> **WHAT IS REQUIRED**
In the records that follow, locate every line with "Open" and extract it.

────────────────────

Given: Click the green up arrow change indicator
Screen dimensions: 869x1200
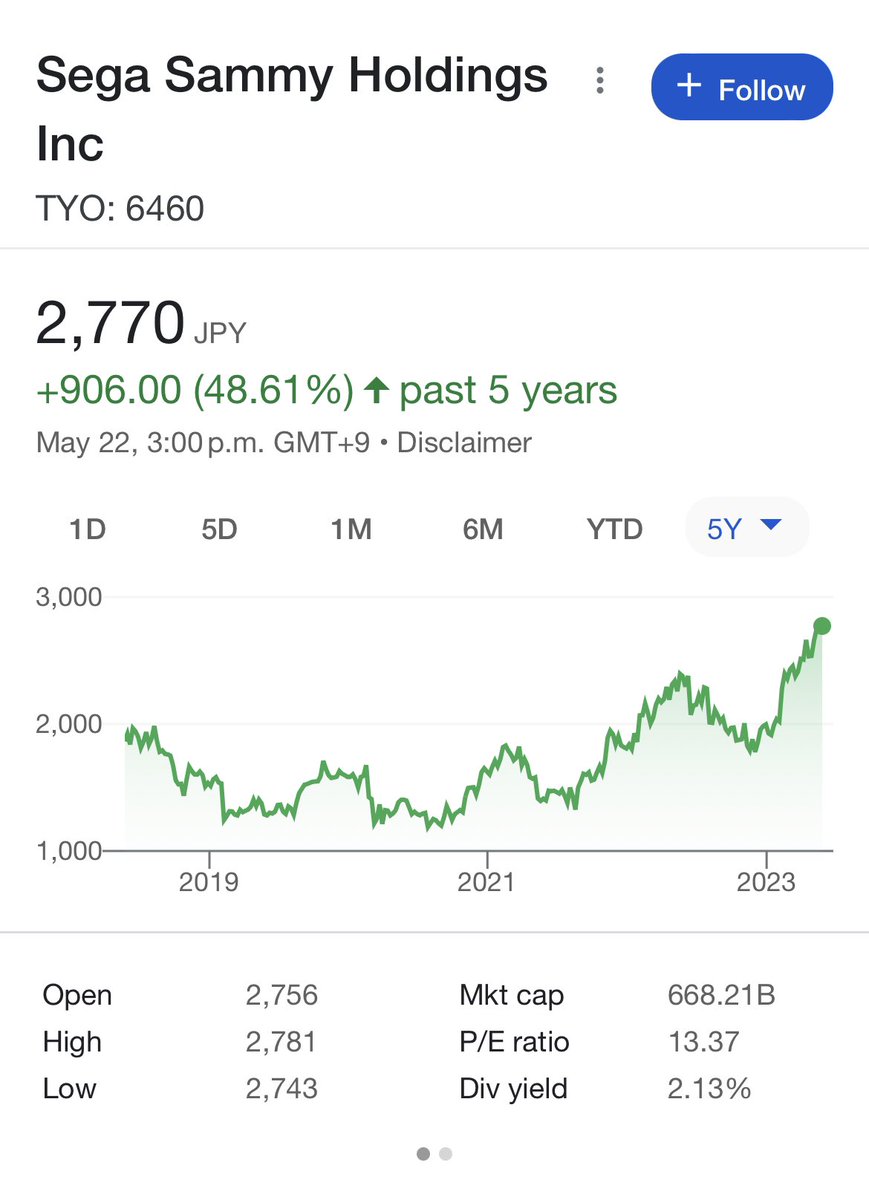Looking at the screenshot, I should pyautogui.click(x=376, y=391).
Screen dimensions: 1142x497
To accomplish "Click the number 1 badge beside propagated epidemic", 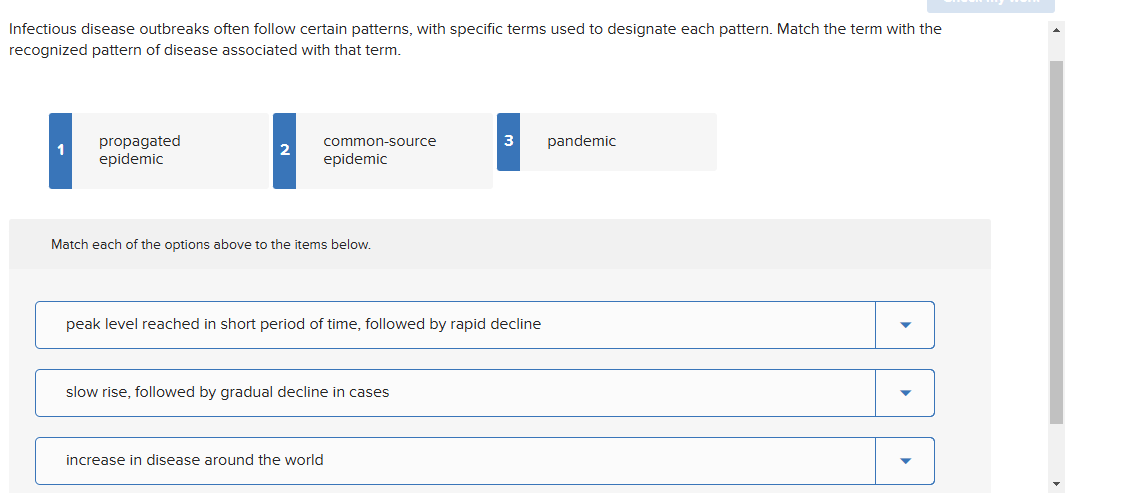I will coord(60,151).
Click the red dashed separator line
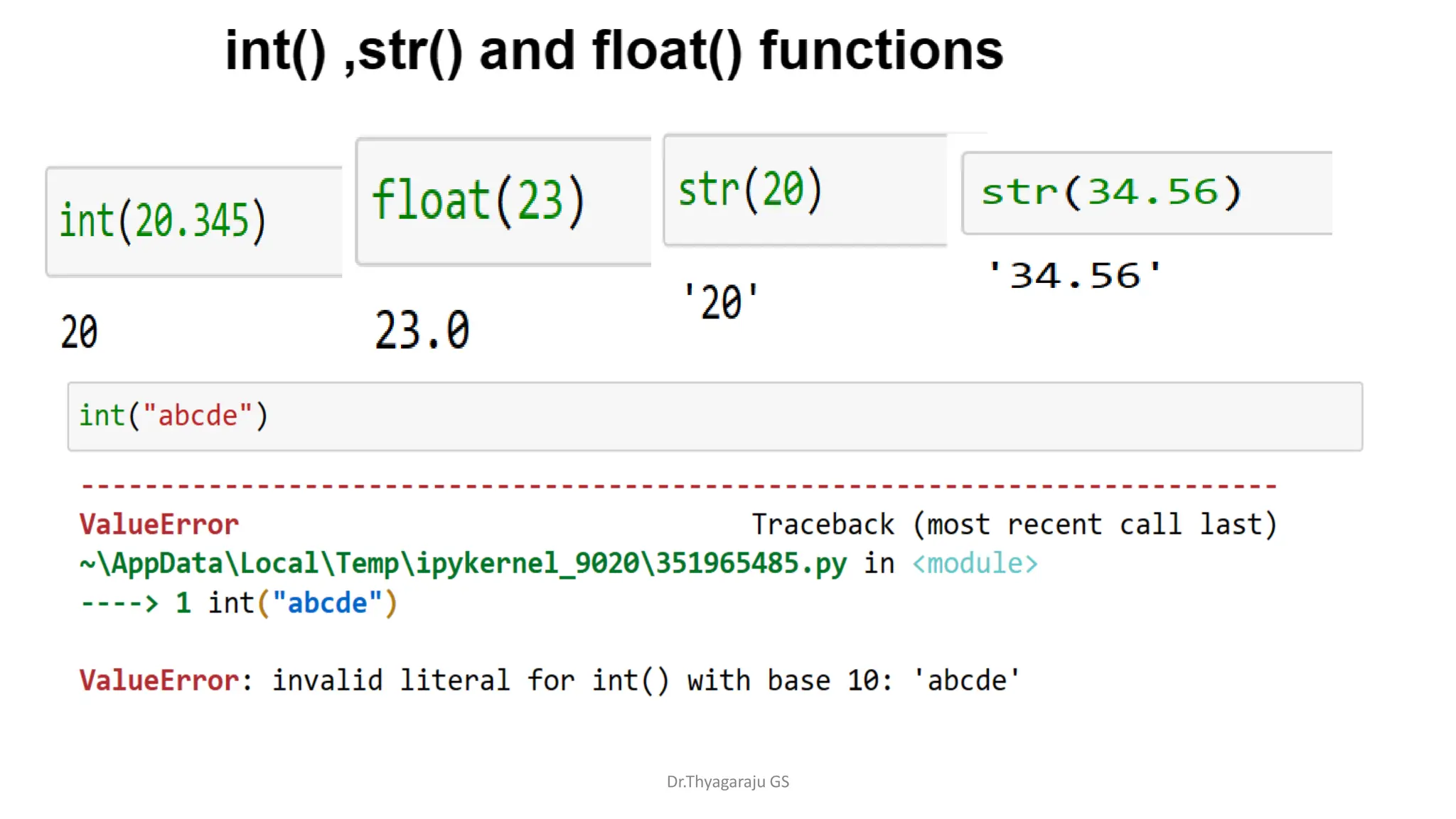1456x819 pixels. 679,486
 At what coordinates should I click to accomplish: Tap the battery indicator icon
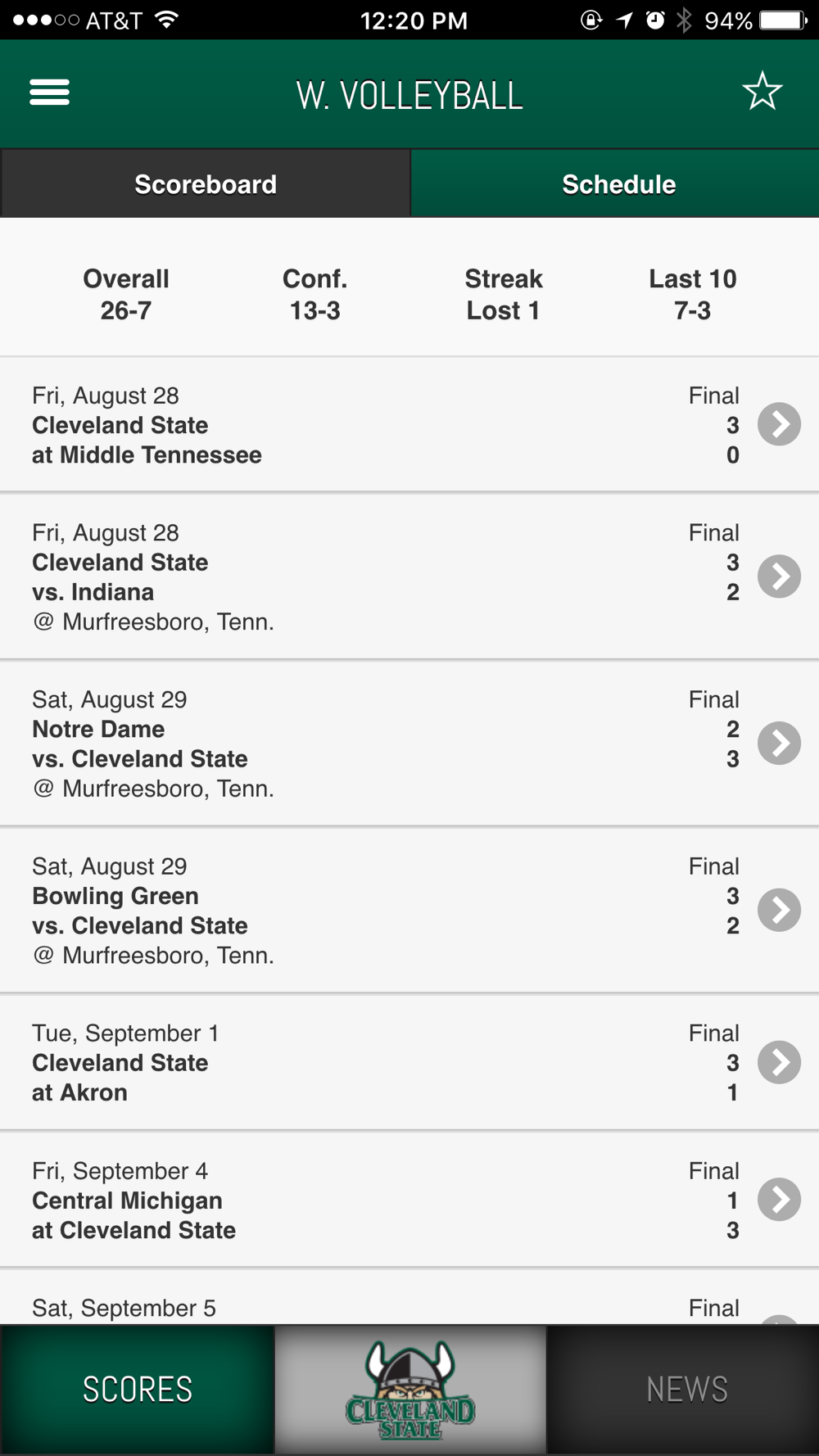tap(783, 20)
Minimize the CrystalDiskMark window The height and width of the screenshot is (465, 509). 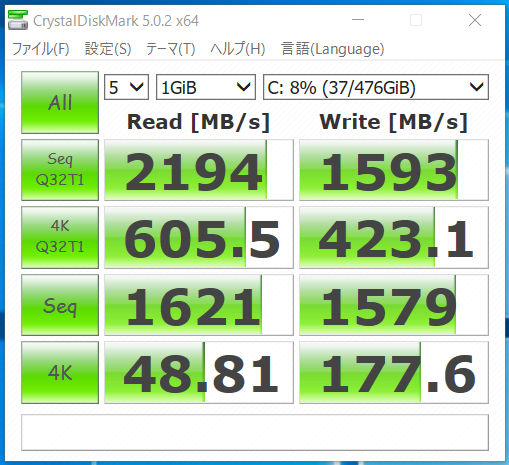[x=358, y=20]
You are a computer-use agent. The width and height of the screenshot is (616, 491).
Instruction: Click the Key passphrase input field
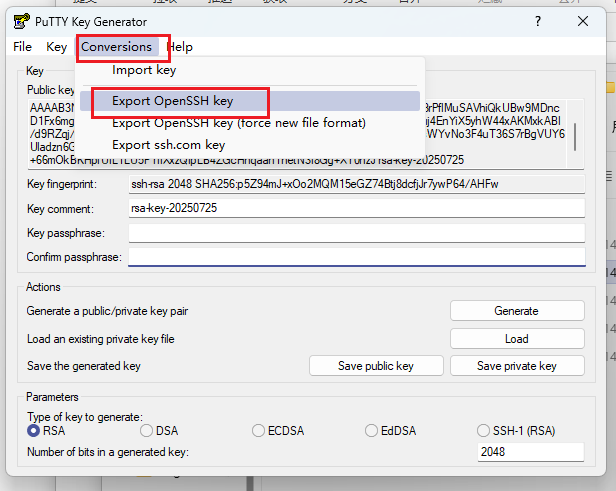(356, 233)
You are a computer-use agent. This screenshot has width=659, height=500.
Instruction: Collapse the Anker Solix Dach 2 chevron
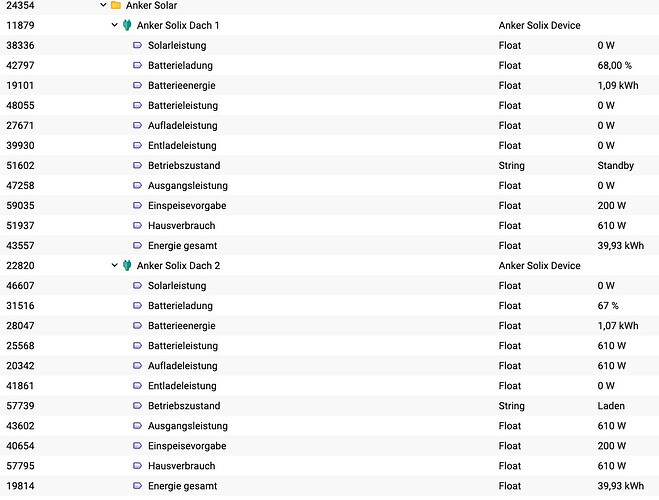pyautogui.click(x=114, y=266)
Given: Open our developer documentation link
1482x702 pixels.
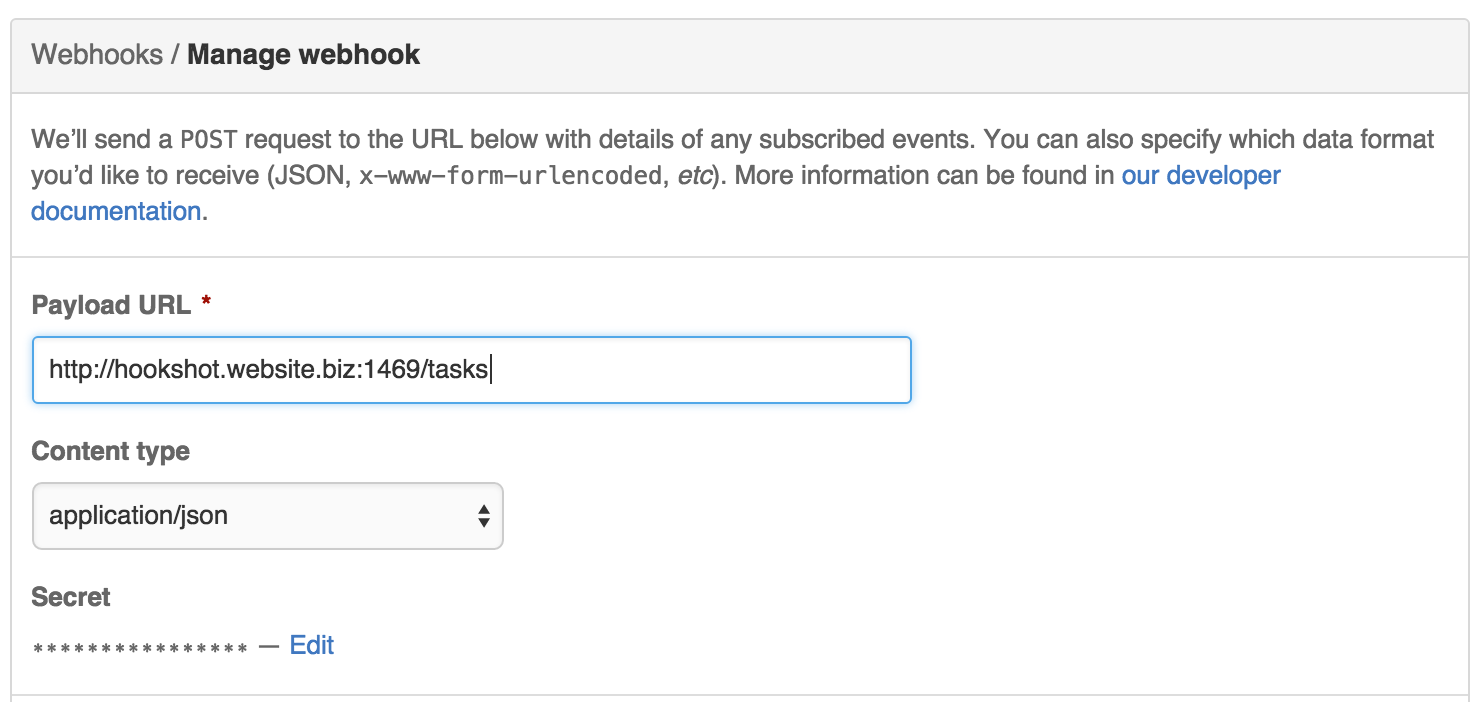Looking at the screenshot, I should pyautogui.click(x=1200, y=176).
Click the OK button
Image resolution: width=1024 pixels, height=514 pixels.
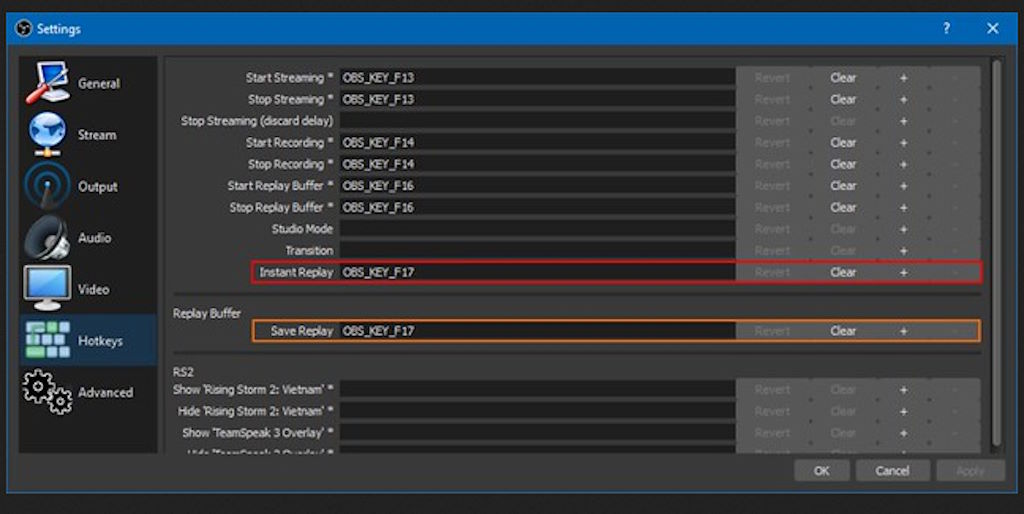click(x=821, y=470)
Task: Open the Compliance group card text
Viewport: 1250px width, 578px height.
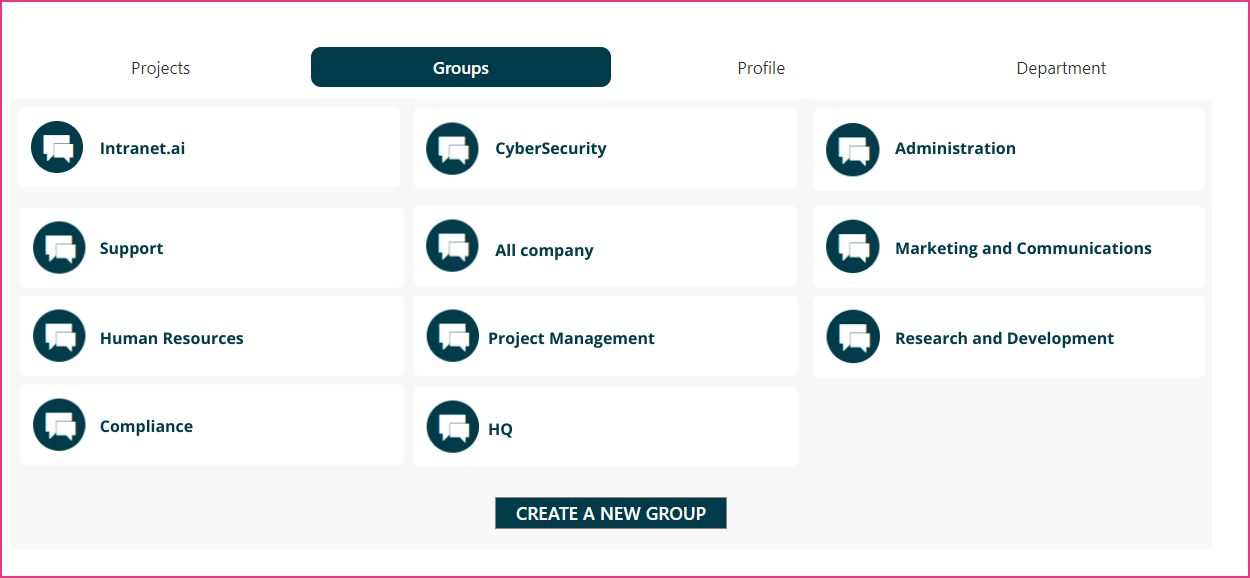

────────────────────

> **TASK RESULT**
Given: Open our developer documentation link
Task: Open the Compliance group card text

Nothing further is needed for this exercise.